I recently met a director of a large company, who struggled with implementing a decision automation system for its planning departments. In their work, they needed to coordinate the plans for three different types of resources. Hence, there were millions of possible assignment options. Moreover, the plan for each resource originated from a different team. As a result, it took a lot of coordination to arrive at an acceptable global solution.

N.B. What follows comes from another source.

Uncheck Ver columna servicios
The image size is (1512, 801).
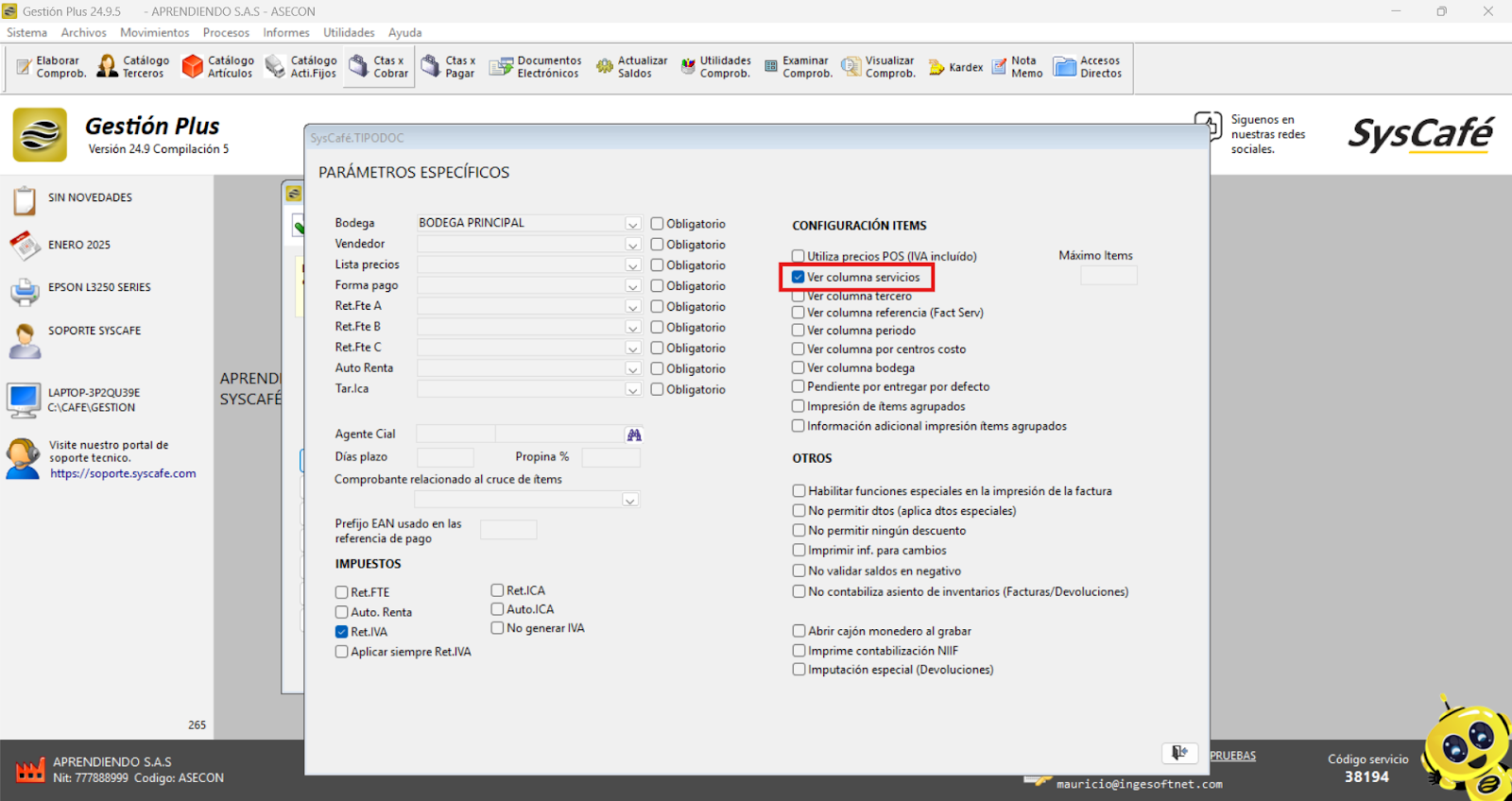point(799,277)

Many scheduling managers deal with such situations every day. For example, in order to make the complexity manageable, they divide the planning processes into waterfall-like stages. As a result, siloed planning teams emerge which frequently lose sight of the global objective of the planning (if there is one). Instead, they focus on polishing their own plan, frequently at the expense of others.
What to do next?
After months of effort, the best the director could achieve was a simple rule-based system. Moreover, when it was implemented, the planners would reject its suggestions. They would rather “work around the system” than “work with the system”.
To help him go ahead, I suggested that he answers two questions:
- What would we like to achieve with the new system?

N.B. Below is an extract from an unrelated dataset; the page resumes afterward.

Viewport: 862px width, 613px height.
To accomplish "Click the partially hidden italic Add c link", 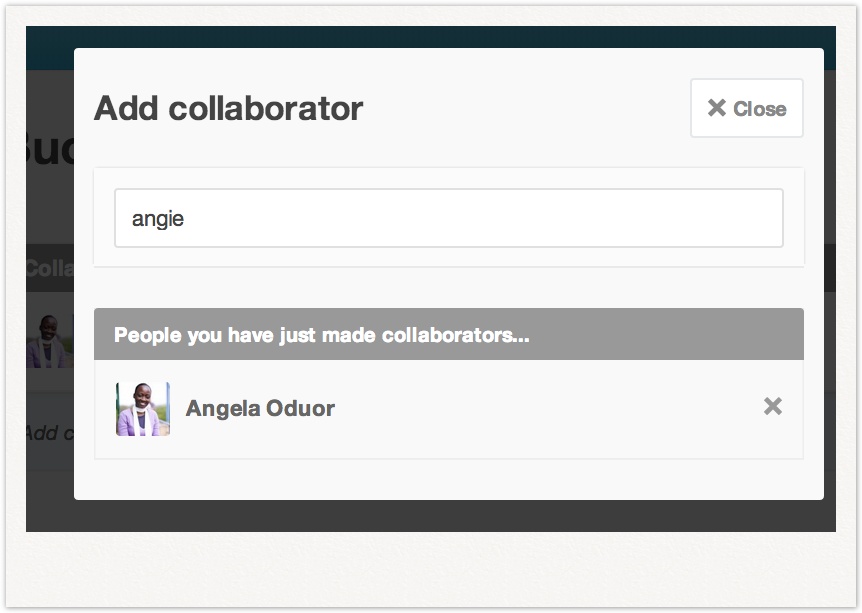I will pos(49,433).
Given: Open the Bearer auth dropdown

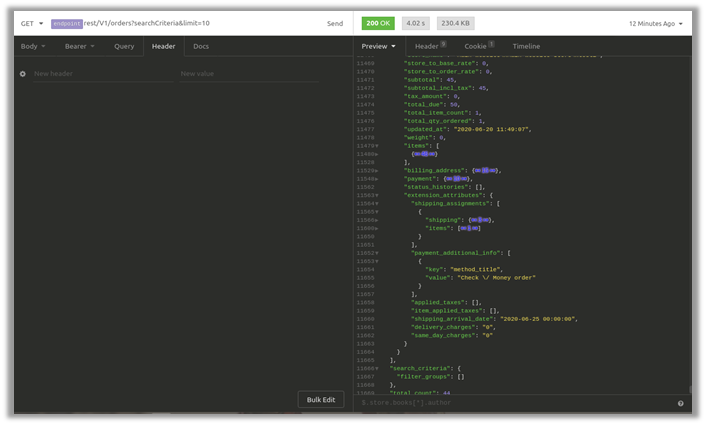Looking at the screenshot, I should tap(79, 46).
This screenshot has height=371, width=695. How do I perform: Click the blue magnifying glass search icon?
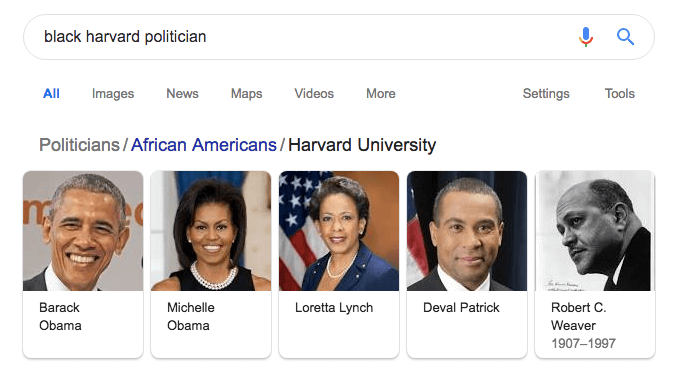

- Which paradigm of decision support would work best for us?
The answer to the first of these questions depends on the context of each individual project. For example, we could aim at maximizing profitability, minimizing costs, or maintaining high customer service quality. In most contexts, it would be a combination of all of these. I will devote a separate post just to this topic.
Choosing the right paradigm
To answer the second question, we need to know more about the paradigms of decision support systems and the criteria in which they work best.

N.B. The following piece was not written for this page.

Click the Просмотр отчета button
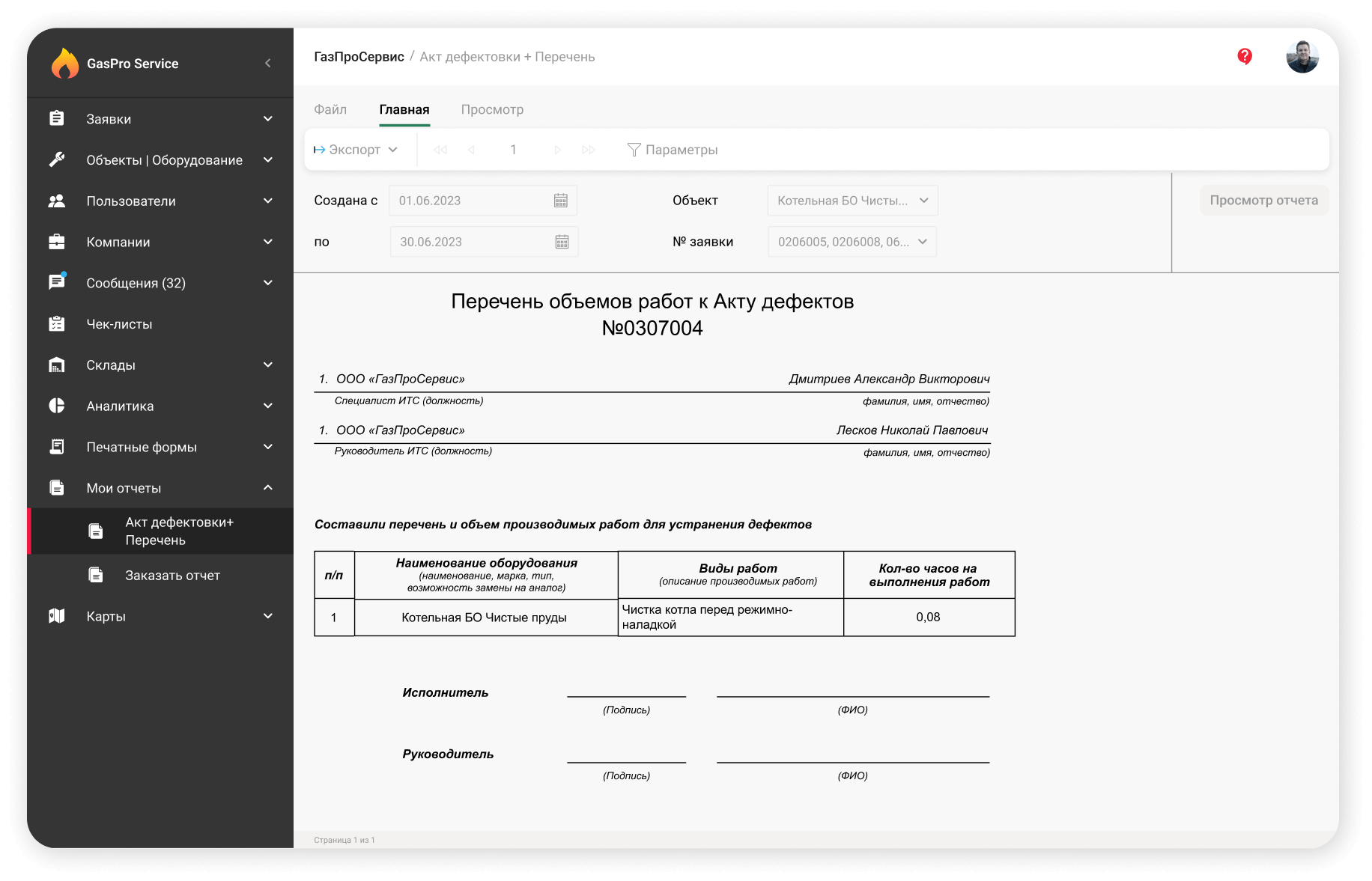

Decision support paradigms
Recently Gartner suggested a very useful classification of decision support/automation paradigms. They differ by the degree, to which humans and machines are involved.
Decision automation systems take advantage of predictive/prescriptive analytics tools to take an automated decision in a fast, scalable, and consistent manner. In particular, human involvement is low – it is usually limited to setting the decision guidelines at the beginning of the system’s operations or intervention in exceptional cases.
Decision augmentation systems try to extract the best from both the human and the machine actor. In such systems, machines use advanced techniques to come up with numerous suggestions and recommendations. The human decision-maker then reviews and validates them.
Decision support systems rely on the knowledge, experience, and intuition of the human decision-maker. In turn, the role of the machine in such a system is limited to providing visualizations, alerts, and other forms of insight required in the decision-making process.
Selection criteria
To decide, which of the paradigms to use, Gartner suggests assessing the decision-making contexts against two criteria:
- Time – period between observing the need for a decision and the decision itself. It could be anything between microseconds to months or years.
- Complexity – following the so-called Cynefin framework, we could classify the decisions as:
- Simple, which boil down to a clear cause and effect relationship,
- Complicated, which require expertise or analysis to identify cause and effect,
- Complex, which involve multiple relationships and interdependencies,
- Chaotic, which have unknown causes and effects, with unclear or dynamic interdependencies.
We can look up our decision-making context on the chart below.
Using AI for resource scheduling decisions
This brings us back to the initial question – should we let AI decide about our resource schedules?
Decisions concerning resource schedules take many forms and have varying degrees of complexity. For example, they range from choosing a vehicle from the available pool for the next transportation task (simpler) to determining the requirements for the new vehicle fleet (more complicated and sometimes complex).
These decisions also have varying degrees of urgency – from days or weeks for long-term plans to minutes for emergency rescheduling. That places many pay decisions in the Decision Augmentation zone, although longer-term planning may require more involvement from human decision-makers.
As I mentioned in the beginning, 85% of the Fortune 500 companies use some kind of AI support in decision-making.